A lack of suitable housing remains a big issue across the UK and the growing Build-to-Rent (BTR) sector is helping to increase the proportion of attractive and affordable rental homes. However, the 'BTR' label might be replaced by something more appropriate that can help boost the sector's image - although construction activity will continue with new rental homes becoming available, regardless of whether a new name and/or image emerges.
As BTR industry members - through a new committee as part of the UK Apartment Association (UKAA) - discuss the topic, Legal and General, one of the UK's BTR operators, has announced that some 6,000 new rental homes are on the way. The firm said that since March 2020, planning permission has been obtained and work begun on these homes to help provide a range of rental properties for the growing number of renters in the country.
Understanding of the BTR Name
A new national communications steering committee, launched through the UKAA and with the support of the British Property Federation is set to assess the sector’s progress and work to enhance the industry’s positioning with investors and consumers alike.
The sector is expected to be worth of £550 billion by 2030 and with that in mind, the committee, made up of industry competitors are planning to consider “how the sector can re-position its brand and communications strategy so that it better resonates with the public.”
While the industry has proved successful in recent years and attracted investment and tenants, the name Build to Rent is thought to be considered among the high-end of the UK’s rental market and this is one thing that a potential rebranding could look to remedy.

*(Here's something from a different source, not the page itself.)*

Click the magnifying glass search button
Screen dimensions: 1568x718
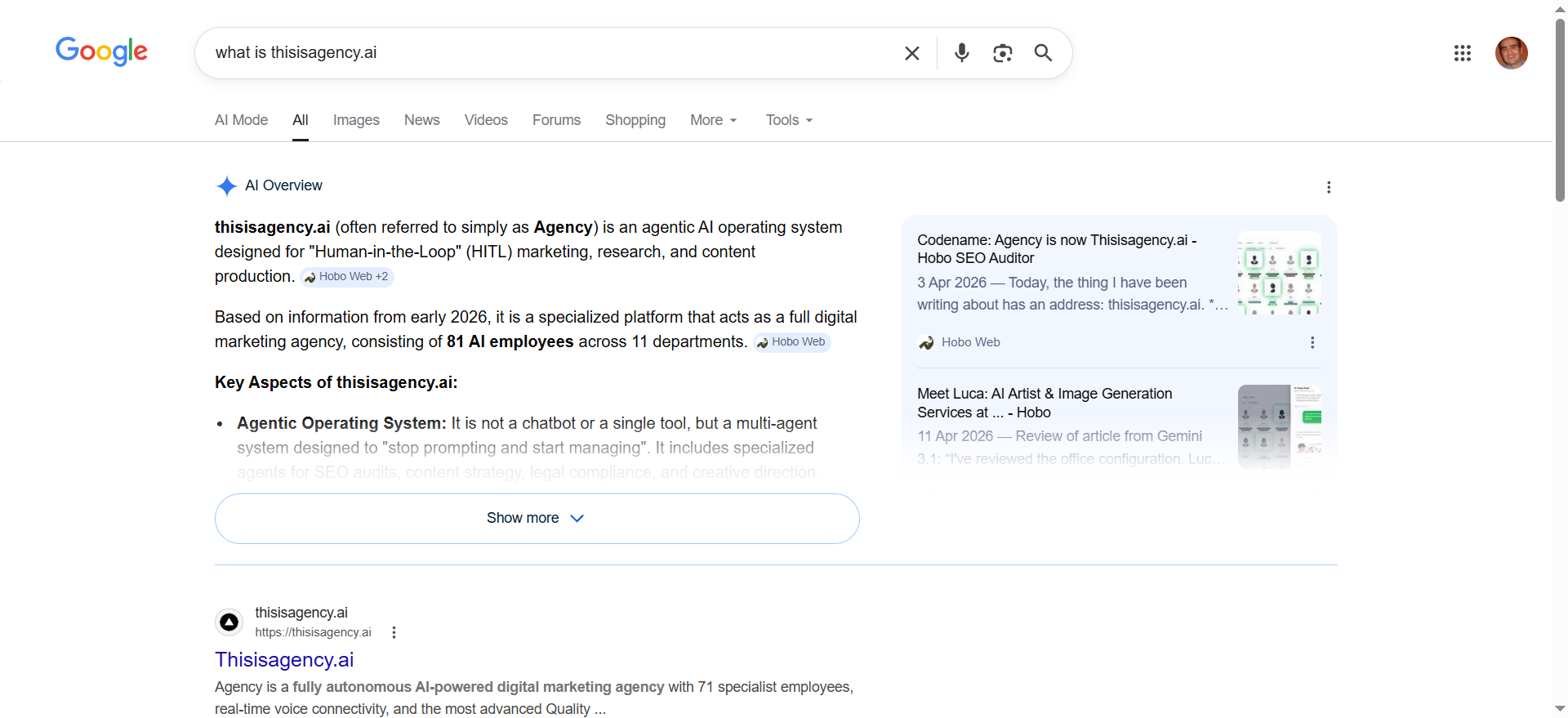[x=1043, y=53]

The steering committee, with members from Moda Living, Quintain, Greystar, L&G, Grainger, Get Living, PLATFORM_, urbanbubble, Savills, JLL, Homeviews, Love to Rent, SAY PC, The Oracle Group, & RoomService by CORT, will help build on the rapid growth in recent years, including the discussion of the term Build to Rent.
The UKAA said that committee members will “explore the term ‘Build To Rent', its connotations and consumer understanding of the phrase, with consideration given to how the sector can re-position its brand and communications strategy so that it better resonates with the public.”

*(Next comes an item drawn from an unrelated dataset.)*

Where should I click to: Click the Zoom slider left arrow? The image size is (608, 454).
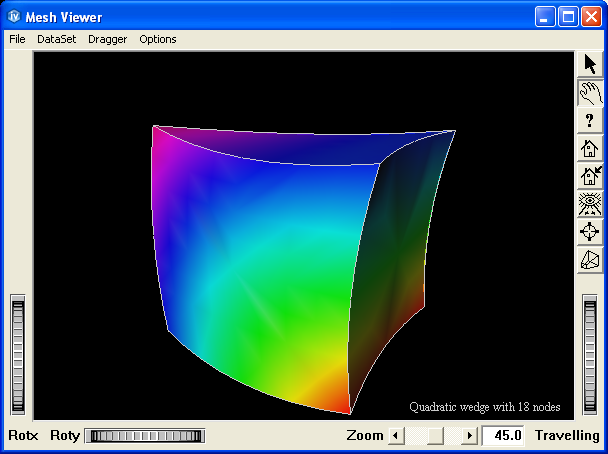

Although no set details have been shared yet, it’s possible this could result in a new title for the sector; one that presents the right image and reputation of the committee members. If the sector does take on a new name it will be interesting to see what industry experts decide on and whether or not it’s a winner with potential investors and tenants of the future.
New BTR Homes Planned
While the image of the BTR industry is undoubtedly important, of even more importance is the delivery of rental homes in the right locations and at affordable prices. To that end, UK BTR firm Legal and General recently announced it had 6,000 new rental homes in the pipeline. Once completed they will be available through a variety of rental options, including build to rent.
Legal and General state that while the completed properties will provide much needed homes across the UK, there are other important reasons behind its investment – employment and economic growth.

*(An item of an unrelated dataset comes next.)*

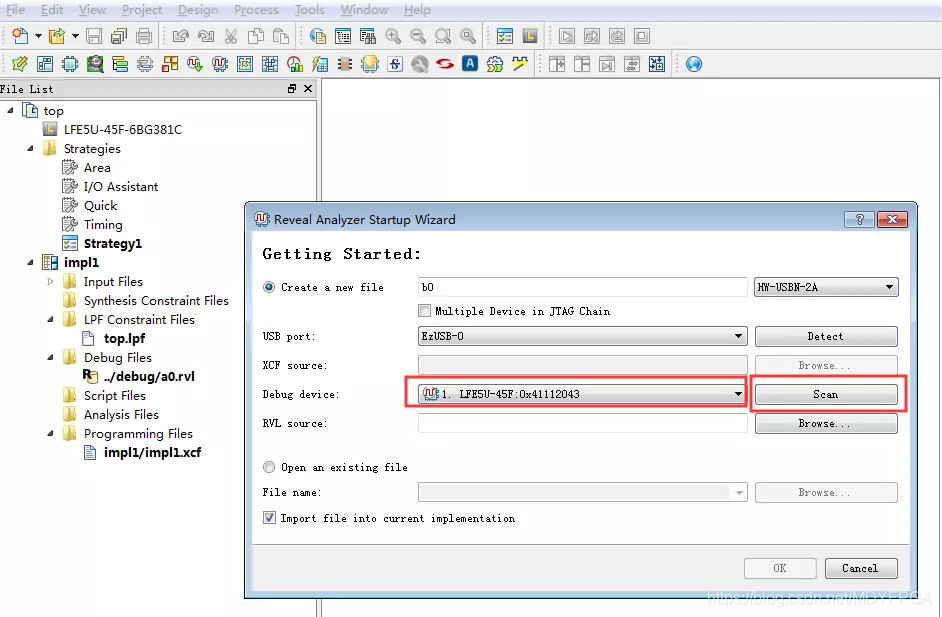Click the blue 'A' toolbar icon

tap(470, 63)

Nigel Wilson, the company’s chief executive, says:
“With UK unemployment likely to rise significantly over the next 12 months, it’s essential that financial institutions continue to invest in the real economy, recycling pensions funds and savings into projects that help to create jobs, housing and vital infrastructure,” said Nigel Wilson, the company’s chief executive. He adds that the business is constantly looking at different ways its investment capital can help to support and re-build the economy after the devastating blow dealt by Covid-19 and its clear that building homes for sectors including BTR is considered a key element.
Given the focus on BTR right now, it’s likely the industry will continue to play an important part in providing rental homes across the country and a boost to the economy too – regardless of what it is called.